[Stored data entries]
---

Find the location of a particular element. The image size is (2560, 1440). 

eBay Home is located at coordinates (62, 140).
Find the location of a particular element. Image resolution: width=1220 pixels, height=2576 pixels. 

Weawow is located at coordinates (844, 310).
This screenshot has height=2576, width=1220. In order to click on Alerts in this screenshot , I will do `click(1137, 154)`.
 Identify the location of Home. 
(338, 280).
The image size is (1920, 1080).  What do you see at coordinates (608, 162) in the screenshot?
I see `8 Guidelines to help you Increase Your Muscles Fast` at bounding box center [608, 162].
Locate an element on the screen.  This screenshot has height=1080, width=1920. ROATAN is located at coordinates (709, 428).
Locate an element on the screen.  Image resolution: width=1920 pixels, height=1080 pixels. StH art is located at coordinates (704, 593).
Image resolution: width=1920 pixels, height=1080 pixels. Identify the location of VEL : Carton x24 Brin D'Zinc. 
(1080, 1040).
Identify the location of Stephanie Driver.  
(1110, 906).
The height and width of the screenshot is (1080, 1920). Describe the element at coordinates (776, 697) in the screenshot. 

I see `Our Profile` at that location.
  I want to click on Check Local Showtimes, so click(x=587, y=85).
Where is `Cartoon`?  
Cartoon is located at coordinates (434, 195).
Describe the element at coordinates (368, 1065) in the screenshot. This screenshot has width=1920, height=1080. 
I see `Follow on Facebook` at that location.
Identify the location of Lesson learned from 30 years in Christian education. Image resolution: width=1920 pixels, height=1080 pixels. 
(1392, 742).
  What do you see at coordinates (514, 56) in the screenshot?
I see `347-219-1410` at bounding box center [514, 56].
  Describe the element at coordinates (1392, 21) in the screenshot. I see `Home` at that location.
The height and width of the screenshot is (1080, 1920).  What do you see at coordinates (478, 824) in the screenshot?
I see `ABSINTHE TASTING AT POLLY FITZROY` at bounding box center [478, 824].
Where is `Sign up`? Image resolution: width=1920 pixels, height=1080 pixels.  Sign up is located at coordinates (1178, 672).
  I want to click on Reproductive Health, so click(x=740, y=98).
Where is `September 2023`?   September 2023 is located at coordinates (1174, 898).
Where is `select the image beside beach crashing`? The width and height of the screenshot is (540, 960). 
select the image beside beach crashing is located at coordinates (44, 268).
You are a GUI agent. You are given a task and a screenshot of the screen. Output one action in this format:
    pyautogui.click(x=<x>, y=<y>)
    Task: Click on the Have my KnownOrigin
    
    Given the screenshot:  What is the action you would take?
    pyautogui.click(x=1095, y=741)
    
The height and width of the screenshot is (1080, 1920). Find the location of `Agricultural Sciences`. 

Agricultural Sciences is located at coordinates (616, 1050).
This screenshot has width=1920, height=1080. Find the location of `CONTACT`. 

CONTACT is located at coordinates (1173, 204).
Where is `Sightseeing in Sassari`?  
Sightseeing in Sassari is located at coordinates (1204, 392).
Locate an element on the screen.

---

§ Your goal
Output every line of the listing above exactly as it appears, from start to finish.

§ Result
Find the location of a particular element. The image size is (2560, 1440). 

eBay Home is located at coordinates (62, 140).
Find the location of a particular element. Image resolution: width=1220 pixels, height=2576 pixels. 

Weawow is located at coordinates (844, 310).
This screenshot has height=2576, width=1220. In order to click on Alerts in this screenshot , I will do `click(1137, 154)`.
 Identify the location of Home. 
(338, 280).
The image size is (1920, 1080).  What do you see at coordinates (608, 162) in the screenshot?
I see `8 Guidelines to help you Increase Your Muscles Fast` at bounding box center [608, 162].
Locate an element on the screen.  This screenshot has height=1080, width=1920. ROATAN is located at coordinates (709, 428).
Locate an element on the screen.  Image resolution: width=1920 pixels, height=1080 pixels. StH art is located at coordinates (704, 593).
Image resolution: width=1920 pixels, height=1080 pixels. Identify the location of VEL : Carton x24 Brin D'Zinc. 
(1080, 1040).
Identify the location of Stephanie Driver.  
(1110, 906).
The height and width of the screenshot is (1080, 1920). Describe the element at coordinates (776, 697) in the screenshot. 

I see `Our Profile` at that location.
  I want to click on Check Local Showtimes, so click(x=587, y=85).
Where is `Cartoon`?  
Cartoon is located at coordinates (434, 195).
Describe the element at coordinates (368, 1065) in the screenshot. This screenshot has width=1920, height=1080. 
I see `Follow on Facebook` at that location.
Identify the location of Lesson learned from 30 years in Christian education. Image resolution: width=1920 pixels, height=1080 pixels. 
(1392, 742).
  What do you see at coordinates (514, 56) in the screenshot?
I see `347-219-1410` at bounding box center [514, 56].
  Describe the element at coordinates (1392, 21) in the screenshot. I see `Home` at that location.
The height and width of the screenshot is (1080, 1920).  What do you see at coordinates (478, 824) in the screenshot?
I see `ABSINTHE TASTING AT POLLY FITZROY` at bounding box center [478, 824].
Where is `Sign up`? Image resolution: width=1920 pixels, height=1080 pixels.  Sign up is located at coordinates (1178, 672).
  I want to click on Reproductive Health, so click(x=740, y=98).
Where is `September 2023`?   September 2023 is located at coordinates (1174, 898).
Where is `select the image beside beach crashing`? The width and height of the screenshot is (540, 960). 
select the image beside beach crashing is located at coordinates (44, 268).
You are a GUI agent. You are given a task and a screenshot of the screen. Output one action in this format:
    pyautogui.click(x=<x>, y=<y>)
    Task: Click on the Have my KnownOrigin
    
    Given the screenshot:  What is the action you would take?
    pyautogui.click(x=1095, y=741)
    
The height and width of the screenshot is (1080, 1920). Find the location of `Agricultural Sciences`. 

Agricultural Sciences is located at coordinates (616, 1050).
This screenshot has width=1920, height=1080. Find the location of `CONTACT`. 

CONTACT is located at coordinates (1173, 204).
Where is `Sightseeing in Sassari`?  
Sightseeing in Sassari is located at coordinates (1204, 392).
Locate an element on the screen.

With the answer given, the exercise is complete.